• EXERCISE: For this exercise, restate the data below with no change at all.

• AVAILABLE RECORDS:
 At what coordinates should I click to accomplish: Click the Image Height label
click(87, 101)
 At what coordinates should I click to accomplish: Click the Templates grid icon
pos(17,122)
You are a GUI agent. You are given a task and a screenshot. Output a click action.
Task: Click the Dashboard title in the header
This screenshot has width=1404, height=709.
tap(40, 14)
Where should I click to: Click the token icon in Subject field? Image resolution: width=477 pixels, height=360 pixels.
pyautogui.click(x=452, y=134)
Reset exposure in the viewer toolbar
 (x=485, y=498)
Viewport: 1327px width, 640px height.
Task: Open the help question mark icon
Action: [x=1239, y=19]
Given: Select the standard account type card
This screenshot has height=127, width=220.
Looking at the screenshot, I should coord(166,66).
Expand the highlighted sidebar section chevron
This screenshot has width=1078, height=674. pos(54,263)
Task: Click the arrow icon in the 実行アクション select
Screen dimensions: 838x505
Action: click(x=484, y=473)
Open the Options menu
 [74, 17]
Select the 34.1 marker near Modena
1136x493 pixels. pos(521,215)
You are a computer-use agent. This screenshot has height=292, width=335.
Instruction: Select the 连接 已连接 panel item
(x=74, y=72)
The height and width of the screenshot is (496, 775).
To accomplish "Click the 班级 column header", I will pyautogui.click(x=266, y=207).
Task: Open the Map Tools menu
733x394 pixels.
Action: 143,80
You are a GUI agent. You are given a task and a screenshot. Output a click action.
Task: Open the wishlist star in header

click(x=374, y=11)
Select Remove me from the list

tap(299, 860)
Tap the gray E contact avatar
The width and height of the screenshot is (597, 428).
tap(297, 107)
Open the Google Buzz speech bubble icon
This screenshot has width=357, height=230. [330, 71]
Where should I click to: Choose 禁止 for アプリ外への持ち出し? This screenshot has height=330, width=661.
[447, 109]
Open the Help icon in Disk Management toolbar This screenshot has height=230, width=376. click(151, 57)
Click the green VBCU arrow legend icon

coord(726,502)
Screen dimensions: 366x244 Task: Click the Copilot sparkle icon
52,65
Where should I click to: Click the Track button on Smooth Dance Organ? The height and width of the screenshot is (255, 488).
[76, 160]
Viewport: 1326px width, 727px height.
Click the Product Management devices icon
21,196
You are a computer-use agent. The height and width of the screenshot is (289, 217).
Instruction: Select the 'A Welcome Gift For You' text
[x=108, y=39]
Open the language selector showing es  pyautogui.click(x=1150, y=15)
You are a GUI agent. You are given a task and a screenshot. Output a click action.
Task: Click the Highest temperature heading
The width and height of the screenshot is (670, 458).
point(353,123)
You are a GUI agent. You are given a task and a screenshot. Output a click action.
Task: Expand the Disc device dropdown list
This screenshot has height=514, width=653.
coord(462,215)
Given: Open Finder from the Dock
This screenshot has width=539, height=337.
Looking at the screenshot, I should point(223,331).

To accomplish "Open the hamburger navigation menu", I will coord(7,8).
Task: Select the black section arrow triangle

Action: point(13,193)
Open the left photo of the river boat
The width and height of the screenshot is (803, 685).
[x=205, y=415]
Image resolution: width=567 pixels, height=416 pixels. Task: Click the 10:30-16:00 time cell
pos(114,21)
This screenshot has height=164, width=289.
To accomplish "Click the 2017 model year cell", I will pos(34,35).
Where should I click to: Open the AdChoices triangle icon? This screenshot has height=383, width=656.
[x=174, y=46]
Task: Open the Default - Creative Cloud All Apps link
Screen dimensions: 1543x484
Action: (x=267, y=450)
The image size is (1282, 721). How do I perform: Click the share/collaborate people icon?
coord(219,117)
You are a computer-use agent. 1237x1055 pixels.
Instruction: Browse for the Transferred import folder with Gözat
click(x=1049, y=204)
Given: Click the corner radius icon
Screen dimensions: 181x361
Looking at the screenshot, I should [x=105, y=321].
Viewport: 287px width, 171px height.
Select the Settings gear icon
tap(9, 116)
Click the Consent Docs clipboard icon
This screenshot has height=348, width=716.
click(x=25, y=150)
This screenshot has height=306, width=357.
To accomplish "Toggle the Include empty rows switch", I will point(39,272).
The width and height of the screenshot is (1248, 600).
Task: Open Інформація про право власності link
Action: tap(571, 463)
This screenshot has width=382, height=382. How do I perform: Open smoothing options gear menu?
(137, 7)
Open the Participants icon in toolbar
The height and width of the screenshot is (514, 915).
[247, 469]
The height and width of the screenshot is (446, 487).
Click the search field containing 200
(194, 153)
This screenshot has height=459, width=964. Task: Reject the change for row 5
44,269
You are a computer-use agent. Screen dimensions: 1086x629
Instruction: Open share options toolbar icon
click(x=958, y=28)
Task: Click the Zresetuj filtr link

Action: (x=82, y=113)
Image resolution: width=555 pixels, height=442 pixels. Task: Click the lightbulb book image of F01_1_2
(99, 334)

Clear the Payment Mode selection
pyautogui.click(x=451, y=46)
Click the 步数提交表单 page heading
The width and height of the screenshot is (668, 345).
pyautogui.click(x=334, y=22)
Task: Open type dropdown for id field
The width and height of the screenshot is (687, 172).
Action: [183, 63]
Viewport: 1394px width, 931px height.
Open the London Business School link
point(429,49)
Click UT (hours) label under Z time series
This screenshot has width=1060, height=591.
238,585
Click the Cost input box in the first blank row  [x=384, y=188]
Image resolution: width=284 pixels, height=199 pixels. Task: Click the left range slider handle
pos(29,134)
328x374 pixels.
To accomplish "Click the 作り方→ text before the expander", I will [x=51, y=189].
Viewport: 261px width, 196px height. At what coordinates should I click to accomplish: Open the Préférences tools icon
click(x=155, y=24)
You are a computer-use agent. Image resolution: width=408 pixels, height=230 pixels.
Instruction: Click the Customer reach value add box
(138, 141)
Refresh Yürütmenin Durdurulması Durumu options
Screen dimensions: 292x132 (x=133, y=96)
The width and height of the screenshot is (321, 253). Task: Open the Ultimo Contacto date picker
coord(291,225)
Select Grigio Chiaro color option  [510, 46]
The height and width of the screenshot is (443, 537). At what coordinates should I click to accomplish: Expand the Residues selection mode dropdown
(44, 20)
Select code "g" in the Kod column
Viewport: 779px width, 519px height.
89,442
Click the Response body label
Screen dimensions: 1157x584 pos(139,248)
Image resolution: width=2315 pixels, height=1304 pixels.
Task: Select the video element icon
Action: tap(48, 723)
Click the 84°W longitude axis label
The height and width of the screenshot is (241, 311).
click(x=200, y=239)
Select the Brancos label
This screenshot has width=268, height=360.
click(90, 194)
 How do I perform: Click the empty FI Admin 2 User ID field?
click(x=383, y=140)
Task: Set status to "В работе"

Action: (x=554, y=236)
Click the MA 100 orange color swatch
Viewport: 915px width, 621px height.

• REPLY TO THE TASK:
 At what coordinates should I click to accomplish: Click the Image Height label
click(87, 101)
 At what coordinates should I click to accomplish: Click the Templates grid icon
pos(17,122)
You are a GUI agent. You are given a task and a screenshot. Output a click action.
Task: Click the Dashboard title in the header
This screenshot has width=1404, height=709.
tap(40, 14)
Where should I click to: Click the token icon in Subject field? Image resolution: width=477 pixels, height=360 pixels.
pyautogui.click(x=452, y=134)
Reset exposure in the viewer toolbar
 (x=485, y=498)
Viewport: 1327px width, 640px height.
Task: Open the help question mark icon
Action: [x=1239, y=19]
Given: Select the standard account type card
This screenshot has height=127, width=220.
Looking at the screenshot, I should coord(166,66).
Expand the highlighted sidebar section chevron
This screenshot has width=1078, height=674. pos(54,263)
Task: Click the arrow icon in the 実行アクション select
Screen dimensions: 838x505
Action: click(x=484, y=473)
Open the Options menu
 [74, 17]
Select the 34.1 marker near Modena
1136x493 pixels. pos(521,215)
You are a computer-use agent. This screenshot has height=292, width=335.
Instruction: Select the 连接 已连接 panel item
(x=74, y=72)
The height and width of the screenshot is (496, 775).
To accomplish "Click the 班级 column header", I will pyautogui.click(x=266, y=207).
Task: Open the Map Tools menu
733x394 pixels.
Action: 143,80
You are a GUI agent. You are given a task and a screenshot. Output a click action.
Task: Open the wishlist star in header

click(x=374, y=11)
Select Remove me from the list

tap(299, 860)
Tap the gray E contact avatar
The width and height of the screenshot is (597, 428).
tap(297, 107)
Open the Google Buzz speech bubble icon
This screenshot has width=357, height=230. [330, 71]
Where should I click to: Choose 禁止 for アプリ外への持ち出し? This screenshot has height=330, width=661.
[447, 109]
Open the Help icon in Disk Management toolbar This screenshot has height=230, width=376. click(151, 57)
Click the green VBCU arrow legend icon

coord(726,502)
Screen dimensions: 366x244 Task: Click the Copilot sparkle icon
52,65
Where should I click to: Click the Track button on Smooth Dance Organ? The height and width of the screenshot is (255, 488).
[76, 160]
Viewport: 1326px width, 727px height.
Click the Product Management devices icon
21,196
You are a computer-use agent. The height and width of the screenshot is (289, 217).
Instruction: Select the 'A Welcome Gift For You' text
[x=108, y=39]
Open the language selector showing es  pyautogui.click(x=1150, y=15)
You are a GUI agent. You are given a task and a screenshot. Output a click action.
Task: Click the Highest temperature heading
The width and height of the screenshot is (670, 458).
point(353,123)
You are a GUI agent. You are given a task and a screenshot. Output a click action.
Task: Expand the Disc device dropdown list
This screenshot has height=514, width=653.
coord(462,215)
Given: Open Finder from the Dock
This screenshot has width=539, height=337.
Looking at the screenshot, I should point(223,331).

To accomplish "Open the hamburger navigation menu", I will coord(7,8).
Task: Select the black section arrow triangle

Action: point(13,193)
Open the left photo of the river boat
The width and height of the screenshot is (803, 685).
[x=205, y=415]
Image resolution: width=567 pixels, height=416 pixels. Task: Click the 10:30-16:00 time cell
pos(114,21)
This screenshot has height=164, width=289.
To accomplish "Click the 2017 model year cell", I will pos(34,35).
Where should I click to: Open the AdChoices triangle icon? This screenshot has height=383, width=656.
[x=174, y=46]
Task: Open the Default - Creative Cloud All Apps link
Screen dimensions: 1543x484
Action: (x=267, y=450)
The image size is (1282, 721). How do I perform: Click the share/collaborate people icon?
coord(219,117)
You are a computer-use agent. 1237x1055 pixels.
Instruction: Browse for the Transferred import folder with Gözat
click(x=1049, y=204)
Given: Click the corner radius icon
Screen dimensions: 181x361
Looking at the screenshot, I should [x=105, y=321].
Viewport: 287px width, 171px height.
Select the Settings gear icon
tap(9, 116)
Click the Consent Docs clipboard icon
This screenshot has height=348, width=716.
click(x=25, y=150)
This screenshot has height=306, width=357.
To accomplish "Toggle the Include empty rows switch", I will point(39,272).
The width and height of the screenshot is (1248, 600).
Task: Open Інформація про право власності link
Action: tap(571, 463)
This screenshot has width=382, height=382. How do I perform: Open smoothing options gear menu?
(137, 7)
Open the Participants icon in toolbar
The height and width of the screenshot is (514, 915).
[247, 469]
The height and width of the screenshot is (446, 487).
Click the search field containing 200
(194, 153)
This screenshot has height=459, width=964. Task: Reject the change for row 5
44,269
You are a computer-use agent. Screen dimensions: 1086x629
Instruction: Open share options toolbar icon
click(x=958, y=28)
Task: Click the Zresetuj filtr link

Action: (x=82, y=113)
Image resolution: width=555 pixels, height=442 pixels. Task: Click the lightbulb book image of F01_1_2
(99, 334)

Clear the Payment Mode selection
pyautogui.click(x=451, y=46)
Click the 步数提交表单 page heading
The width and height of the screenshot is (668, 345).
pyautogui.click(x=334, y=22)
Task: Open type dropdown for id field
The width and height of the screenshot is (687, 172).
Action: [183, 63]
Viewport: 1394px width, 931px height.
Open the London Business School link
point(429,49)
Click UT (hours) label under Z time series
This screenshot has width=1060, height=591.
238,585
Click the Cost input box in the first blank row  [x=384, y=188]
Image resolution: width=284 pixels, height=199 pixels. Task: Click the left range slider handle
pos(29,134)
328x374 pixels.
To accomplish "Click the 作り方→ text before the expander", I will [x=51, y=189].
Viewport: 261px width, 196px height. At what coordinates should I click to accomplish: Open the Préférences tools icon
click(x=155, y=24)
You are a computer-use agent. Image resolution: width=408 pixels, height=230 pixels.
Instruction: Click the Customer reach value add box
(138, 141)
Refresh Yürütmenin Durdurulması Durumu options
Screen dimensions: 292x132 (x=133, y=96)
The width and height of the screenshot is (321, 253). Task: Open the Ultimo Contacto date picker
coord(291,225)
Select Grigio Chiaro color option  [510, 46]
The height and width of the screenshot is (443, 537). At what coordinates should I click to accomplish: Expand the Residues selection mode dropdown
(44, 20)
Select code "g" in the Kod column
Viewport: 779px width, 519px height.
89,442
Click the Response body label
Screen dimensions: 1157x584 pos(139,248)
Image resolution: width=2315 pixels, height=1304 pixels.
Task: Select the video element icon
Action: tap(48, 723)
Click the 84°W longitude axis label
The height and width of the screenshot is (241, 311).
click(x=200, y=239)
Select the Brancos label
This screenshot has width=268, height=360.
click(90, 194)
 How do I perform: Click the empty FI Admin 2 User ID field?
click(x=383, y=140)
Task: Set status to "В работе"

Action: (x=554, y=236)
Click the MA 100 orange color swatch
Viewport: 915px width, 621px height.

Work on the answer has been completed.